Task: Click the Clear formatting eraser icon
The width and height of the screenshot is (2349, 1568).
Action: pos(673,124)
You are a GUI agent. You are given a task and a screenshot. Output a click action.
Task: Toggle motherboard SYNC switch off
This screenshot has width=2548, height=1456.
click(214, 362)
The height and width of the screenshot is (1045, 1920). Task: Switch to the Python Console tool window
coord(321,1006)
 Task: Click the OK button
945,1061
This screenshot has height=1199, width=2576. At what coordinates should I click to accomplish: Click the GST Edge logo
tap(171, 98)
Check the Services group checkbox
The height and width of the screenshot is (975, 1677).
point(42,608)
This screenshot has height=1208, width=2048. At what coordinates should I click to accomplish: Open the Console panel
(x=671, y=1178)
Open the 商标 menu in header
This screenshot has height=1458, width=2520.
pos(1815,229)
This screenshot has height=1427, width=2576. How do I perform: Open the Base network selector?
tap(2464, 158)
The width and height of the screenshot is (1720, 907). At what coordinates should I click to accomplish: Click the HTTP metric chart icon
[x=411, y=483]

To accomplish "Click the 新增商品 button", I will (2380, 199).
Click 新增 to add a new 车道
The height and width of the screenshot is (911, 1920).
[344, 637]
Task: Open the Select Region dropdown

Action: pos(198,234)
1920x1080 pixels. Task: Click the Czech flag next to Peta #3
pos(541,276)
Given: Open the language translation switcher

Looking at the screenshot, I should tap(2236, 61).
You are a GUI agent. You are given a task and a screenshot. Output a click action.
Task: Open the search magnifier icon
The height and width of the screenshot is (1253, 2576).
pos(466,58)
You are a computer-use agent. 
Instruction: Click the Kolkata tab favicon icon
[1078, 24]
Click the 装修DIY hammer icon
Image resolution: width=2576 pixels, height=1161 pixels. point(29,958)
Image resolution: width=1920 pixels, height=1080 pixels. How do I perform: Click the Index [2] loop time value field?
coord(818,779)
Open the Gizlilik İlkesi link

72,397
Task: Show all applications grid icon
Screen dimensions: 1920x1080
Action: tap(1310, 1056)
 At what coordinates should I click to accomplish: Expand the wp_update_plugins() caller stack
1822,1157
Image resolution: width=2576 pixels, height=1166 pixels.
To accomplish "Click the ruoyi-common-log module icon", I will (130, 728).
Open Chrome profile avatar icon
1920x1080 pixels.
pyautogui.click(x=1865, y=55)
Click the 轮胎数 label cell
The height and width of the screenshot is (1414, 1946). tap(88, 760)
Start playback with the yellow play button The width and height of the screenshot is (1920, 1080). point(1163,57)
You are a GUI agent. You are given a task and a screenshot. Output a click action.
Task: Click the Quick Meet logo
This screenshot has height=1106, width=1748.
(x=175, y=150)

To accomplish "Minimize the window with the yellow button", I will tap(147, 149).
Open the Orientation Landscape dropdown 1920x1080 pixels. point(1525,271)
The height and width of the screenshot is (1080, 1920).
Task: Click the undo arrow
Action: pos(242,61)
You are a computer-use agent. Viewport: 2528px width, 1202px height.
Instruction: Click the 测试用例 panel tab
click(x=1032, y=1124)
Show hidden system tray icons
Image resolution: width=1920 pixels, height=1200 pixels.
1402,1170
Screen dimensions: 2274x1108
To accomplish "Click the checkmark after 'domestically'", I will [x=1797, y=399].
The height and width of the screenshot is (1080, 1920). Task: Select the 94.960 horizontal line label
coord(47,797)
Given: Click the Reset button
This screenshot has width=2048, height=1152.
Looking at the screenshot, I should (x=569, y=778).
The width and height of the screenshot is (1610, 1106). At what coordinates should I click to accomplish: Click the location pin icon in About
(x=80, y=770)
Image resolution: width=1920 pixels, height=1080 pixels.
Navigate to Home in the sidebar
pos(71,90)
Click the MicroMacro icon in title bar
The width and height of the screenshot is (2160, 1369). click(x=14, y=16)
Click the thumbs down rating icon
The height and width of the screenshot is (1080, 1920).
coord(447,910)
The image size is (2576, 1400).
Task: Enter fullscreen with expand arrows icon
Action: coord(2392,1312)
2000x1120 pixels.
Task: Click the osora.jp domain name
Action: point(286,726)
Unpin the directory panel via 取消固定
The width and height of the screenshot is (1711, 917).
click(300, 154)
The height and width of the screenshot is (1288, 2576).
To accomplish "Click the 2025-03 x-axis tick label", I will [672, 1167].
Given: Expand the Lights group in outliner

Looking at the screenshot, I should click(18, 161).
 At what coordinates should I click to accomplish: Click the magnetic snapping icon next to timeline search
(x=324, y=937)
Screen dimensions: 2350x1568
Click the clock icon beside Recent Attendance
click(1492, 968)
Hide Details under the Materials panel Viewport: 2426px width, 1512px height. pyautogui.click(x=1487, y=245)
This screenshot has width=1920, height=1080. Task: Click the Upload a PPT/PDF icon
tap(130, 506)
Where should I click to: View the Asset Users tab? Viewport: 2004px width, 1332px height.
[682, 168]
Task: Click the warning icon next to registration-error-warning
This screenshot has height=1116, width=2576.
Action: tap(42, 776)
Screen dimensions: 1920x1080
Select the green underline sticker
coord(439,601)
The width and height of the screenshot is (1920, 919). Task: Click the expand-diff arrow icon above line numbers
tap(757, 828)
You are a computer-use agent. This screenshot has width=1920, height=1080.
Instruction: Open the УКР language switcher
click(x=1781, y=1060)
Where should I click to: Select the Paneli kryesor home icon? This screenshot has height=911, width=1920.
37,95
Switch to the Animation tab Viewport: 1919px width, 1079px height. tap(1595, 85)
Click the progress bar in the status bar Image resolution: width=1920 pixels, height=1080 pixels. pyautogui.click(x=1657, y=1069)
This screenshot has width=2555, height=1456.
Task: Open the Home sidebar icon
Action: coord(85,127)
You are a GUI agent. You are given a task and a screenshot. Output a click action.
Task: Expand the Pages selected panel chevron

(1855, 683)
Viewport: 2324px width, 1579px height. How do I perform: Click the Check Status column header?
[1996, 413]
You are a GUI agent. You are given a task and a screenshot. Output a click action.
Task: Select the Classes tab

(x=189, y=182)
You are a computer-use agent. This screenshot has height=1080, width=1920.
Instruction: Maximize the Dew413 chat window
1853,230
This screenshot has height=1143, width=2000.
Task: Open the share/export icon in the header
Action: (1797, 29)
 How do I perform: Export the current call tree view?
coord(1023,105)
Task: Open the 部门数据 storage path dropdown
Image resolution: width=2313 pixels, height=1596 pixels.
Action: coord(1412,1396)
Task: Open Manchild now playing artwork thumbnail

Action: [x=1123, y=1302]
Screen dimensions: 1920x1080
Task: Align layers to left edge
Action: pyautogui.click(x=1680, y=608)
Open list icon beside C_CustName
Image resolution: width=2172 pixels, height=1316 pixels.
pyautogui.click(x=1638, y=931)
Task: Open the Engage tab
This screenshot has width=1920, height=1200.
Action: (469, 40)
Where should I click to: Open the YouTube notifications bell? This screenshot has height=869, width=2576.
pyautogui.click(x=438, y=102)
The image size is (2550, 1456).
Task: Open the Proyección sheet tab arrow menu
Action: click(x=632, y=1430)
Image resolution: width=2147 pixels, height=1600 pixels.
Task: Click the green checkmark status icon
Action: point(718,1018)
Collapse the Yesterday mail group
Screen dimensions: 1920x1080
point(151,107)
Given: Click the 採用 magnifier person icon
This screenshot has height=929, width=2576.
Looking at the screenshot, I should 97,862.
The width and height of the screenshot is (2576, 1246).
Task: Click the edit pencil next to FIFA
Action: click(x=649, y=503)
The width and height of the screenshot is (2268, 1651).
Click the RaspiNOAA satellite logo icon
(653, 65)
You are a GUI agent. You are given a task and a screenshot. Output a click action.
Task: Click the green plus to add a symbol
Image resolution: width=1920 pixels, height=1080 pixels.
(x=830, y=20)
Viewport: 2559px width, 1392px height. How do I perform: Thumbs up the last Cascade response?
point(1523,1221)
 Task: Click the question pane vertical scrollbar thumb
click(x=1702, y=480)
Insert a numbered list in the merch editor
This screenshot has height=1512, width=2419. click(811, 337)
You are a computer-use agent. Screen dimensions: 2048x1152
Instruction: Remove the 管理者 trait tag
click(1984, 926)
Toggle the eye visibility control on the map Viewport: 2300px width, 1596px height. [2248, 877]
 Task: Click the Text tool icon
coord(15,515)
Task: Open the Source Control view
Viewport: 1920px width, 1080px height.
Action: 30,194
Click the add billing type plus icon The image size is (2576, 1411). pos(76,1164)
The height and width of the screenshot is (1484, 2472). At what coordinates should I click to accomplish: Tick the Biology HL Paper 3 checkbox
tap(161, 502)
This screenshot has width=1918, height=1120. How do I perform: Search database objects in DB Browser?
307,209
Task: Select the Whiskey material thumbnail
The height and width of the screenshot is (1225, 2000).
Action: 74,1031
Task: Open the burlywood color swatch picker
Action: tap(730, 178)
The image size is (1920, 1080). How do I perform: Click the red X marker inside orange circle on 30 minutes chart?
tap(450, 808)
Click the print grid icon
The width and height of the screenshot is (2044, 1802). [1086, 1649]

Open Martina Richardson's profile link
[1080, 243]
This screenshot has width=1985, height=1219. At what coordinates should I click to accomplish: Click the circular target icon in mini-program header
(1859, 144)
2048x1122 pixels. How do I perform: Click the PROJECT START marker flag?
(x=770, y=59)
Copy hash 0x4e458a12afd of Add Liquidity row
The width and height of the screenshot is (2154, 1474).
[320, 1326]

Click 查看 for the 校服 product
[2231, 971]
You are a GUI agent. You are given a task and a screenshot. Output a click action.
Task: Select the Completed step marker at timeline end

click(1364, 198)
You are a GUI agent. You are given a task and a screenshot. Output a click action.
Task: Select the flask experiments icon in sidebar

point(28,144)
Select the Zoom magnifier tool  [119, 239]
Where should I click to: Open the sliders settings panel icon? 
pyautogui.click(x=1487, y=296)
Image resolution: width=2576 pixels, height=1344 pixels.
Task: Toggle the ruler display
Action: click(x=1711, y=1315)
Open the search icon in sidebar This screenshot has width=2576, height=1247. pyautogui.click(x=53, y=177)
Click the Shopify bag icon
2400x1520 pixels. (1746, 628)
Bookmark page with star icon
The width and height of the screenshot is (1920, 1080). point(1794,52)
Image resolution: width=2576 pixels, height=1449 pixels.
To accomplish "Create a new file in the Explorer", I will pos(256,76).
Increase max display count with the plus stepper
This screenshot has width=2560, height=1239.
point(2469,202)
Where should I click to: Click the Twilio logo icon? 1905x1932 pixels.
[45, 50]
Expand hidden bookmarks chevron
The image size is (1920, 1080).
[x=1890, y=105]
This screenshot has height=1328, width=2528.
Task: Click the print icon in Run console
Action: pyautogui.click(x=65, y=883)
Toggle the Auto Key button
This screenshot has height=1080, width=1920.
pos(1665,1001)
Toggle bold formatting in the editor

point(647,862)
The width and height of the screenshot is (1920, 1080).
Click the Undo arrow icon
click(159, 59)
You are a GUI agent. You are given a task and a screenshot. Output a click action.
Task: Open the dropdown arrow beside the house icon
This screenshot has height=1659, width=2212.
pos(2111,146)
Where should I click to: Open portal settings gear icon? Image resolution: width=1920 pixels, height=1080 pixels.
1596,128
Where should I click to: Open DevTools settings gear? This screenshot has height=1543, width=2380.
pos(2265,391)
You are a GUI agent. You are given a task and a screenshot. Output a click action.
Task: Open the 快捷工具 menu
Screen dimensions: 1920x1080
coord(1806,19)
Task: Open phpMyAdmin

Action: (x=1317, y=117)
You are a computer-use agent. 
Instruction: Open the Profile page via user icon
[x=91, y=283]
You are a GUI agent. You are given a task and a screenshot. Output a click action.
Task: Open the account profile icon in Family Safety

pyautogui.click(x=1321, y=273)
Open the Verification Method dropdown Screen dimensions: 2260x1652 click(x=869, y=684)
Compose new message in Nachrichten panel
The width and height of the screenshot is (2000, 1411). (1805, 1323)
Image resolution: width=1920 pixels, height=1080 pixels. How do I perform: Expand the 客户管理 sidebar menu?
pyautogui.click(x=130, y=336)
+ + +
◆ **Task directions**
Scan the entries above for the line containing "The width and height of the screenshot is (1720, 907).", and copy it and all lines after it exactly, down to and including the line containing "Click 新增 to add a new 车道".

◆ **Response area**
The width and height of the screenshot is (1720, 907). At what coordinates should I click to accomplish: Click the HTTP metric chart icon
[x=411, y=483]

To accomplish "Click the 新增商品 button", I will (2380, 199).
Click 新增 to add a new 车道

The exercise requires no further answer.